This document is used to list steps of reproducing PyTorch BERT tuning zoo result. Original BERT documents please refer to BERT README and README.
Note
Dynamic Quantization is the recommended method for huggingface models.
Recommend python 3.6 or higher version.
cd examples/pytorch/eager/huggingface_models
python setup.py install
Note
Please don't install public transformers package.

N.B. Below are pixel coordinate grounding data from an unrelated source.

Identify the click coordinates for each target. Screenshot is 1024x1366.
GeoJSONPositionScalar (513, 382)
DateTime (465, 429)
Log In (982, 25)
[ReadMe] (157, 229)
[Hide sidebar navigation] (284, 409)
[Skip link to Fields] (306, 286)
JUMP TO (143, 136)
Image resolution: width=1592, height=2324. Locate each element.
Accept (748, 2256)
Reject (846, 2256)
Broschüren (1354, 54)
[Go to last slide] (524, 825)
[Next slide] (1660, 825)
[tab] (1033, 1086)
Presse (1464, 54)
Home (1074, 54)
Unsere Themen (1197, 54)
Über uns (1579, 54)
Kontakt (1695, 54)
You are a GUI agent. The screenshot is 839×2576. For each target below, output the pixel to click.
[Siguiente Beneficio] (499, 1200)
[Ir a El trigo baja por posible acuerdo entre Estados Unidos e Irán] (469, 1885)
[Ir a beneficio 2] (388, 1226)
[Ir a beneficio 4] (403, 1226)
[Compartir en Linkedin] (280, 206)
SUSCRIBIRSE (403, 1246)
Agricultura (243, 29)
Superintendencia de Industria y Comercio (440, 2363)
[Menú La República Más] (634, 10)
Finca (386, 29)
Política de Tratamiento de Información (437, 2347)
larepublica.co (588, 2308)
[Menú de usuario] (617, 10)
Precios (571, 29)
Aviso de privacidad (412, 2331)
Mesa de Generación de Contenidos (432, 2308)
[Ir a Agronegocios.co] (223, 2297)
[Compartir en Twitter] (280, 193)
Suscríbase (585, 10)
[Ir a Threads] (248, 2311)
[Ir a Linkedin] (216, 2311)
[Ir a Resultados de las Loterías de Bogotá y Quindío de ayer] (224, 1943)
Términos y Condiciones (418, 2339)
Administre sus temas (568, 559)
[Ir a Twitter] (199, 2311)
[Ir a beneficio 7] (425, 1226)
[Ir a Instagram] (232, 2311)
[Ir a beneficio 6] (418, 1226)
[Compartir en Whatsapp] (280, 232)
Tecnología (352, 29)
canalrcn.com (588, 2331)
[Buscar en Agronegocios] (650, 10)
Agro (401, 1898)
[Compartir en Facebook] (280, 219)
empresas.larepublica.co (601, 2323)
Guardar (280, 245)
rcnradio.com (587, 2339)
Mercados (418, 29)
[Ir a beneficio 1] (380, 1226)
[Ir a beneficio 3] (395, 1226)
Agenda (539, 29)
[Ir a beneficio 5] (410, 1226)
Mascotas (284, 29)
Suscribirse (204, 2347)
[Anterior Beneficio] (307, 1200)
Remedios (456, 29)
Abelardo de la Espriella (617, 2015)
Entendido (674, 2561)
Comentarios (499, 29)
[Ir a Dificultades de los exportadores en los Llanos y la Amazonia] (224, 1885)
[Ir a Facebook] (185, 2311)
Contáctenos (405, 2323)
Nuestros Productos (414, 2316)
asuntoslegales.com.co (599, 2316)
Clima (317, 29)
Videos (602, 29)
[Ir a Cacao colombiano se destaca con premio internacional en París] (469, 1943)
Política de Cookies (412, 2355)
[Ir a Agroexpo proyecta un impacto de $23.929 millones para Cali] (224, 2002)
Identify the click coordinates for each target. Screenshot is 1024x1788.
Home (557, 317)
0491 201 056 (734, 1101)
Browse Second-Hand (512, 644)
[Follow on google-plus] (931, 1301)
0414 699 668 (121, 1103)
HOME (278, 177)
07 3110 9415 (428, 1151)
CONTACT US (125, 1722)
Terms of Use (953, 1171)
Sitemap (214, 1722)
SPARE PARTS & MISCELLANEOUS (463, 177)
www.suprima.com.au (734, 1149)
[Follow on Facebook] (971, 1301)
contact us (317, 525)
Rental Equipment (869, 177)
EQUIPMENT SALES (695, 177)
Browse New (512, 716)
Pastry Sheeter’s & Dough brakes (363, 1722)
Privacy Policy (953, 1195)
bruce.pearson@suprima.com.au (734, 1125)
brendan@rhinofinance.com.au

cd examples/text-classification
pip install -r requirements.txt
cd ../seq2seq
pip install -r requirements.txt
# Install Dependencies
conda install numpy ninja pyyaml mkl mkl-include setuptools cmake cffi
# Install pytorch from source
git clone https://github.com/pytorch/pytorch.git
cd pytorch
git reset --hard 24aac321718d58791c4e6b7cfa50788a124dae23
git submodule sync
git submodule update --init --recursive
export CMAKE_PREFIX_PATH=${CONDA_PREFIX:-"$(dirname $(which conda))/../"}
python setup.py install
pip install torchvision==0.7.0 --no-deps
Before use Intel® Neural Compressor, you should fine tune the model to get pretrained model, You should also install the additional packages required by the examples:
- For BERT base and glue tasks(task name can be one of CoLA, SST-2, MRPC, STS-B, QQP, MNLI, QNLI, RTE, WNLI...)
export TASK_NAME=MRPC
python run_glue.py \
--model_name_or_path bert-base-cased \
--task_name $TASK_NAME \
--do_train \
--do_eval \
--max_seq_length 128 \
--per_device_train_batch_size 32 \
--learning_rate 2e-5 \
--num_train_epochs 3 \
--output_dir /tmp/$TASK_NAME/
NOTE
model_name_or_path : Path to pretrained model or model identifier from huggingface.co/models
task_name : where task name can be one of CoLA, SST-2, MRPC, STS-B, QQP, MNLI, QNLI, RTE, WNLI.
The dev set results will be present within the text file 'eval_results.txt' in the specified output_dir. In case of MNLI, since there are two separate dev sets, matched and mismatched, there will be a separate output folder called '/tmp/MNLI-MM/' in addition to '/tmp/MNLI/'.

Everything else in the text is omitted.